» **WHAT YOU NEED TO DO**:
Answer these from the Stork Club passage:
(a) How large a tip did the doorman say he had received about a year before?
(b) On which floor was the apartment from which Billingsley listened in on the kitchen?
(c) What name did Billingsley first write on his third child's birth certificate?

» **SUPPLIED PASSAGE**:
Those reflections linger, at least in legend.

There is the anecdote about one of the first patrons, writer Heywood Broun, who was said to have mistaken the club for a mortuary and, when he couldn’t find the body to whom he had come to pay respects, settled at the bar instead.




There’s the one about the time Ernest Hemingway scuffled with Lewis E. Lawes, the warden of Sing Sing.

And then there was the night a well-heeled customer gave the doorman a $1,000 tip and asked him if it was the largest tip he had ever received. “No,” the doorman said, “I received a $2,000 tip about a year ago.” The customer asked who had given it to him. The doorman replied, “You gave it to me.”

A bar from one of the Stork Club’s incarnations was said to have wound up at Jim Brady’s, a pub in the financial district that closed at the start of the pandemic.

Billingsley worked 16-hour days and ran the club like a drill sergeant, but things didn’t always run smoothly. He fought an epic, bitter battle with the restaurant workers’ union (he wired the club’s kitchen so that he could keep tabs on conversations there from high above in his seventh-floor apartment). He became embroiled in a civil-rights complaint when Black entertainer Josephine Baker and her party complained that they were denied proper service at the club one night in 1951. And he was kidnapped by mobsters who were rivals to his Stork Club partners.

There was one unanticipated event he embraced blissfully. After he and his wife, Hazel (Donnelly) Billingsley, a former Ziegfeld Follies dancer, had two daughters — the second was already 14 — he was so sure his third child would be a son that he completed the birth certificate while his wife was in labor.

But when the baby turned out to be another daughter, born in Manhattan on Oct. 9, 1944, he edited the name from Sherman John to Shermane Joy.

Shermane grew up in the club. She celebrated birthdays there, starred with her father on the weekly “Stork Club Show” on television, and regularly occupied a seat at her family’s reserved table.

» **THE DATA**:
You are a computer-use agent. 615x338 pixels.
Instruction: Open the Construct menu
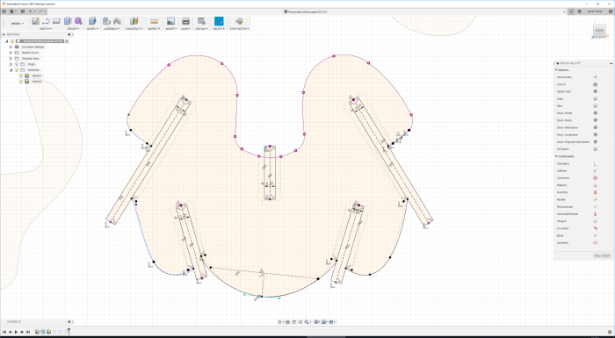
* * *
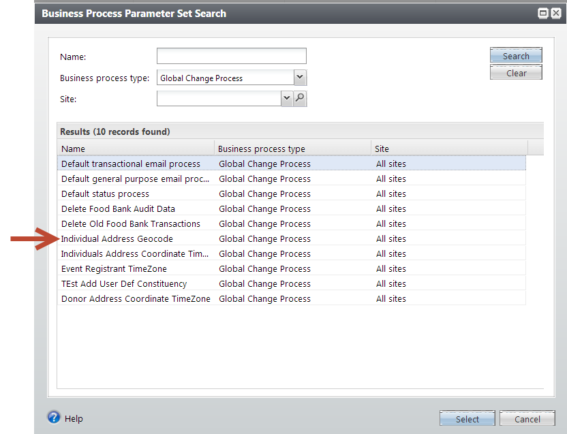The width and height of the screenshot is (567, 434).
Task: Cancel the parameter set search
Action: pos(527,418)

» **SOLUTION TO THE EXERCISE**:
(a) $2,000
(b) The seventh floor
(c) Sherman John